What’s your connection to the Midwest, and how has the region influenced your writing?
I grew up in Oklahoma, which I like to think is somewhat Midwestern, somewhat Southern, and somewhat Western. (South-mid-western?) Both of my parents grew up in Minnesota, where most of our family still lives, which was my second home growing up. We’d make the twelve-hour drive through the farmland at least once a year. I moved to Chicago for grad school in 2011, and decided to stay when I found a job. The city feels like home, more so than Oklahoma ever did. I’d say these three places have influenced my writing the most, representing my childhood, my family’s legacy, and my present and (hopefully) future.
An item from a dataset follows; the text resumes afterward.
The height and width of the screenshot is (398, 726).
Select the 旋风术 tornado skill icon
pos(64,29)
Working in book publishing, and defining myself as a writer, the thought of New York had always been there. I lived there one summer, interning on Madison Avenue, but that short time really was enough to know that the Midwest has much more to offer me and, especially, it turns out, my writing. In Chicago, I get the big city with the Midwestern attitude. Skyscrapers and lakes. Businessmen and farmers. My mother moved to the suburbs recently, and driving the hour to visit her is like driving through the little towns of my childhood in Oklahoma and Minnesota. It made sense to settle in the midst of these important places.
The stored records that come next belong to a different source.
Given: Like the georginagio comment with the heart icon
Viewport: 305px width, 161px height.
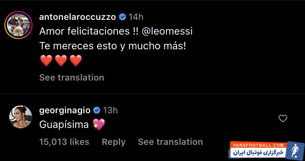Looking at the screenshot, I should [283, 118].
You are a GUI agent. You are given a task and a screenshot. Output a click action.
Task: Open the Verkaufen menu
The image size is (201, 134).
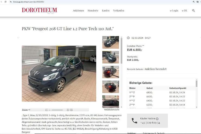click(x=119, y=11)
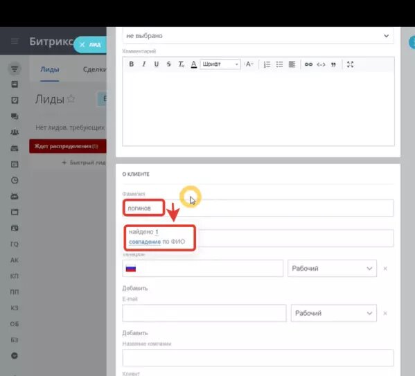The image size is (415, 376).
Task: Open the совпадение duplicate match link
Action: 145,242
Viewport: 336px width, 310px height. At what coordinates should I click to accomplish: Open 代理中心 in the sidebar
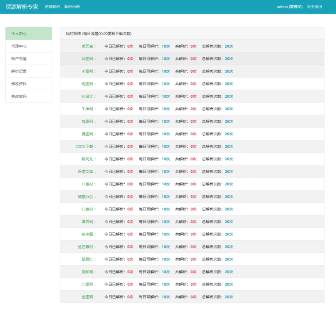[x=29, y=46]
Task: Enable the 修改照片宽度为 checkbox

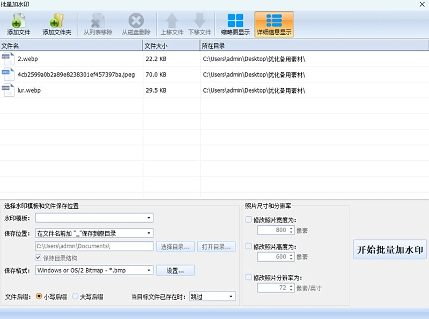Action: tap(248, 219)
What do you think is the most compelling aspect of the Midwest?
The sky. There’s nothing as big as a blue sky over the prairie.
How do your experiences or memories of specific places—such as where you grew up, or a place you’ve visited that you can’t get out of your head—play a role in your writing?
Place is so important to all of my writing. I think you can’t really express yourself truthfully without acknowledging where you come from, and that goes for fictional characters, too. It grounds the whole story and character. I always seem to start writing something by setting it somewhere from my past.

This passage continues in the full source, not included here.